Short-term, but not long-term feed restriction causes differential expression of leptins in Atlantic salmon.

Atlantic salmon was used to investigate the effect of long- and short-term dietary ration on the tissue expression levels of leptins. Compared to ad libitum fed fish (0.8-3kg), 6months of dietary restriction (60%) resulted in significantly lower body mass and adiposity, but did not produce a clear effect on the expression levels of either lepa1 or lepa2. For visceral adipose tissue, however, the long-term data indicated that season appeared to influence the levels of lepa1 expression of ad libitum fed fish, but not feed-restricted fish. By comparing the total levels of leptin mRNA expression to the tissue lipid contents, we found that only white muscle lepa1 showed the positive relation reported in mammals. The existence of a postprandial leptin response in Atlantic salmon parr was determined in fed and unfed parr over a 24h period. In contrast to other animals, lepa1 peaked in the unfed fish, initially in the white muscle at 6h, and subsequently in belly flap, liver and visceral adipose tissue at 9h. Only lepa2 in the visceral adipose tissue of fed fish showed a similar 9h peak, but at an order of magnitude lower than lepa1 in the unfed fish. These data reveal that short-term feed restriction causes a latent (6-9h) upregulation of lepa-type genes in the fatty tissues of Atlantic salmon, a finding that contrasts the mammalian response.

Leptin reduces Atlantic salmon growth through the central pro-opiomelanocortin pathway.

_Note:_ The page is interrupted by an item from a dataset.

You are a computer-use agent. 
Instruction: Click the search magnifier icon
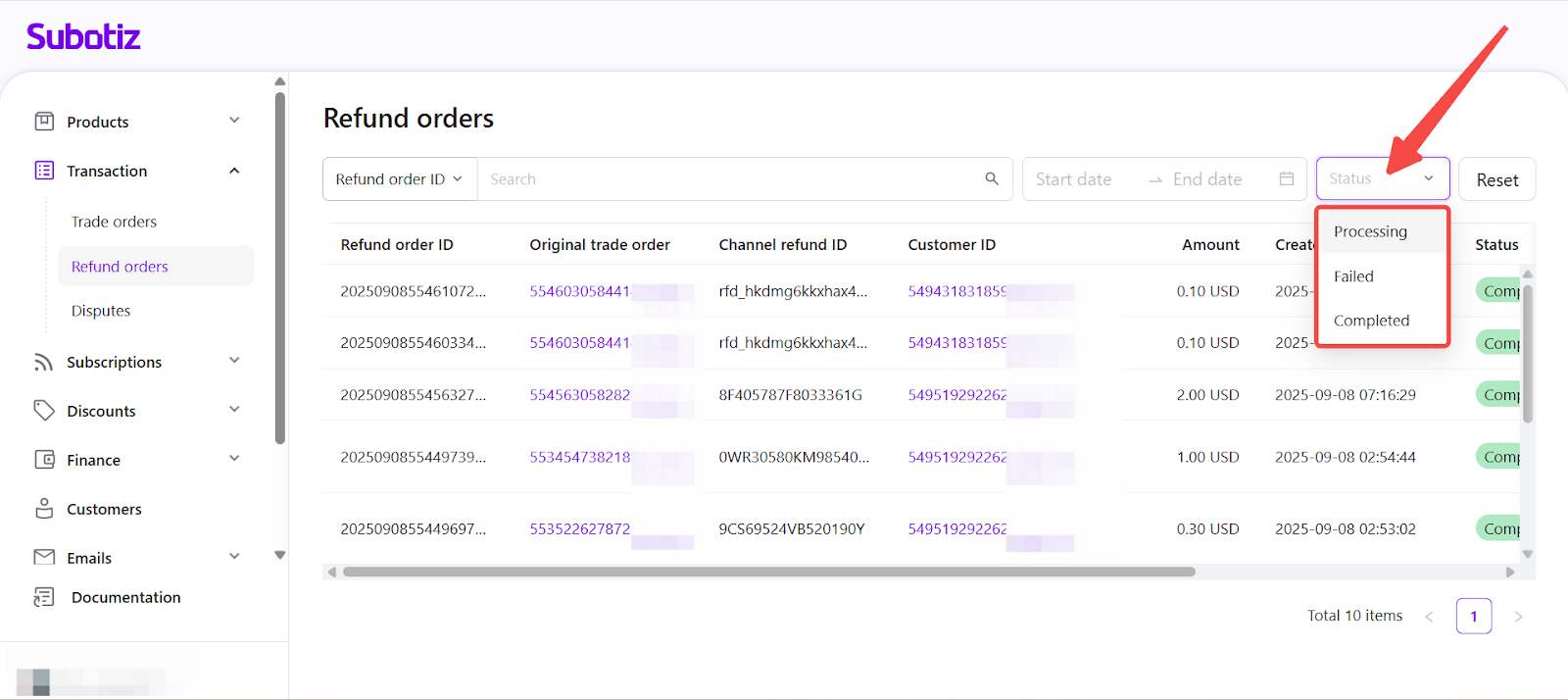coord(992,178)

Leptin (Lep) is a key factor for the energy homeostasis in mammals, but the available data of its role in teleosts are not conclusive. There are large sequence differences among mammalian and teleost Lep, both at the gene and protein level. Therefore, in order to characterize Lep function in fish, the use of species-specific Lep is crucial. In this study, the cDNA sequence of salmon leptin a1 (lepa1) was used to establish a production protocol for recombinant salmon LepA1 (rsLepA1) in Escherichia coli, that enabled a final yield of 1.7 mg pure protein L⁻¹ culture. The effects of 20-day administration of rsLepA1 on growth and brain neuroendocrine peptide gene expression [npy, cart, agrp (-1 and -2), pomc (-a1, -a2, -a2s, and -b)] were studied in juvenile, immature Atlantic salmon (96.5±2.1g) fed a commercial diet to satiation. Intraperitoneal osmotic pumps were used to deliver rsLepA1 at four different concentrations (calculated pumping rates were 0, 0.1, 1.0 and 10 ng g⁻¹ h⁻¹). In the highest dosage group (10 ng g⁻¹ h⁻¹), the growth rate was significantly reduced, and pomc-a1 gene expression was higher than in controls. The results support the lipostatic hypothesis and suggest that sLepA1 reduces growth in Atlantic salmon by affecting food intake through the central pro-opiomelanocortin pathway.

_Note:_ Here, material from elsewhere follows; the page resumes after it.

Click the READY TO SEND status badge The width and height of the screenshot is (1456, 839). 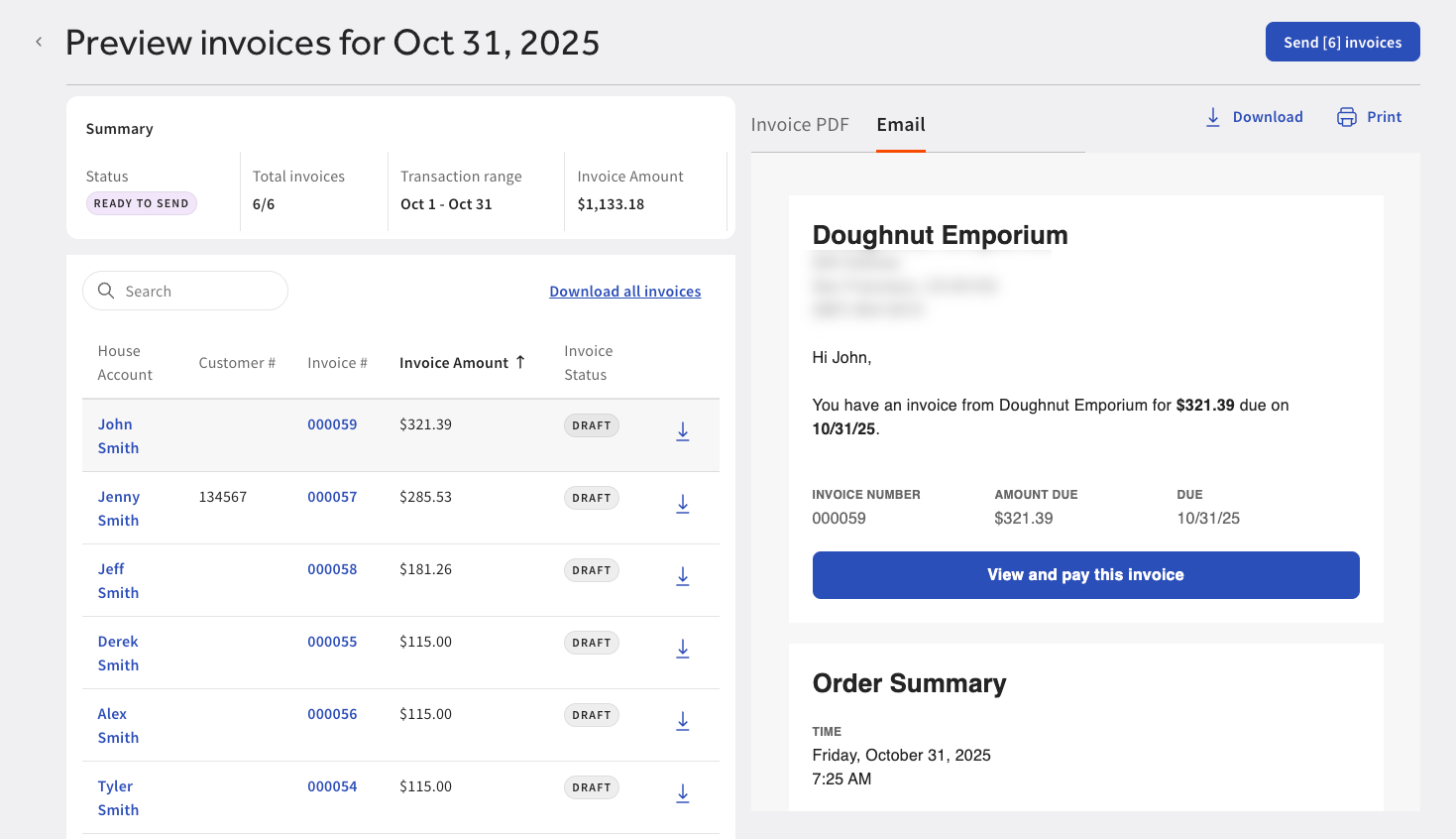141,202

Ontogeny of energy homeostatic pathways via neuroendocrine signaling in Atlantic salmon.

Leptin and ghrelin are known to regulate energy homeostasis via hypothalamic neuropeptide signaling in mammals. Recent studies have discovered that these hormones exist in teleosts, however, very little is known concerning their role during teleost ontogeny. Here, we have examined the steady state levels of leptins, ghrelins, their target neuropetides and several growth factors during Atlantic salmon development. Initial experiments revealed differential expression of leptin genes and ghrelin isoforms during embryogenesis. In larvae, equal upregulation of ghrl1 and ghrl2 was observed just prior to exogenous feeding while a surge of lepa1 occurred one week after first-feeding. Subsequent dissection of the embryos and larvae showed that lepa1, cart, pomca1, and agrp are supplied as maternal transcripts. The earliest zygotic expression was observed for lepa1 and cart at 320 day degrees. By 400 day degrees, this expression was localized to the head and coincided with upregulation of ghrl2 and npy. Over the hatching period growth factor signaling predominated. The ghrelin surge prior to first-feeding was exclusively localized in the internal organs and coincided with upregulation of npy and agrp in the head and agrp in the trunk. One week after exogenous feeding was established major peaks were detected in the head for lepa1 and pomca1 with increasing levels of cart, while lepa1 was also significantly expressed in the trunk. By integrating theses data into an ontogenetic model, we suggest that the mediation of Atlantic salmon energy homeostatic pathways via endocrine and neuropeptide signaling retains putative features of the mammalian system.